[SOURCE MATERIAL]
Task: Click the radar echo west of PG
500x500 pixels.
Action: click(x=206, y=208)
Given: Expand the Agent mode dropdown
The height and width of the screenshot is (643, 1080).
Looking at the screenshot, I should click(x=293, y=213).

[WHAT TO WORK ON] Keeping each word as it stands, transcribe every entry.

[EXERCISE RESULT]
Task: Click the radar echo west of PG
500x500 pixels.
Action: click(x=206, y=208)
Given: Expand the Agent mode dropdown
The height and width of the screenshot is (643, 1080).
Looking at the screenshot, I should click(x=293, y=213).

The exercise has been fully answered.